1. Receive Query: The POST handler in src/app/api/chat/route.ts receives the user's message history.
2. Invoke Agent: It calls our researchAgent with the conversation history.

   // src/app/api/chat/route.ts
   const stream = await researchAgent.stream(matraMessages);

3. Use Tool: The researchAgent, guided by its instructions, determines that it needs to find information and calls its vectorQueryTool.
4. Vector Search: The tool embeds the user's query and searches Couchbase for the most relevant document chunks.
5. Augment Prompt: The retrieved chunks are added to the context of the agent's prompt to the LLM.
6. Generate Response: The agent sends the augmented prompt to OpenAI's gpt-4o-mini, which generates a response based only on the provided information.
7. Stream Response: The response is streamed back to the user for a real-time chat experience.

Part 5: Next.js Frontend Integration

The frontend is a Next.js application using React Server Components and Client Components for a modern, responsive user experience.

5.1 PDF Upload Component

The file upload functionality is handled by src/components/PDFUploader.tsx.

• It uses the react-dropzone library to provide a drag-and-drop interface.
• It's a "use client" component because it relies on browser-side state and events.
• When a file is uploaded, it sends a POST request with FormData to our /api/ingestPdf endpoint.
• Upon a successful response, it navigates the user to the chat page.
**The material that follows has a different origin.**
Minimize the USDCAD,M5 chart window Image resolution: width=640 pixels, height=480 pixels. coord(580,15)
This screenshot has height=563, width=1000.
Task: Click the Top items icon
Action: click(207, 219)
// src/components/PDFUploader.tsx

const uploadPdf = async (event) => {
    // ...
    const data = new FormData();
    data.set("file", selectedFile);

    const response = await fetch("/api/ingestPdf", {
        method: "POST",
        body: data,
    });
    const jsonResp = await response.json();

    router.push("/chatPage" + "?" + createQueryString("fileName", jsonResp.fileName));
};

5.2 Chat Interface

The chat interface is composed of several components found in src/components/chatPage/. The main logic for handling the conversation would typically use the useChat hook from the ai package to manage message state, user input, and the streaming response from the /api/chat endpoint.

This separation of concerns allows the backend to focus on the heavy lifting of AI and data processing, while the frontend focuses on delivering a smooth user experience.

Appendix: Customization and Extensions

Supporting Different Document Types

You can extend the readDocument function in ingestPdf/route.ts to support other file types like .docx or .txt by using different parsing libraries.

Advanced Mastra Features

Explore more of Mastra's capabilities by creating multi-agent workflows, adding more custom tools (e.g., a tool to perform web searches), or implementing more sophisticated memory strategies.

Enhanced Vector Search

Improve retrieval by experimenting with hybrid search (combining vector search with traditional keyword search), filtering by metadata, or implementing more advanced chunking and embedding strategies.

Congratulations! You've now seen how to build a powerful RAG application with Mastra, Couchbase, and Next.js. Use this foundation to build your own custom AI-powered solutions.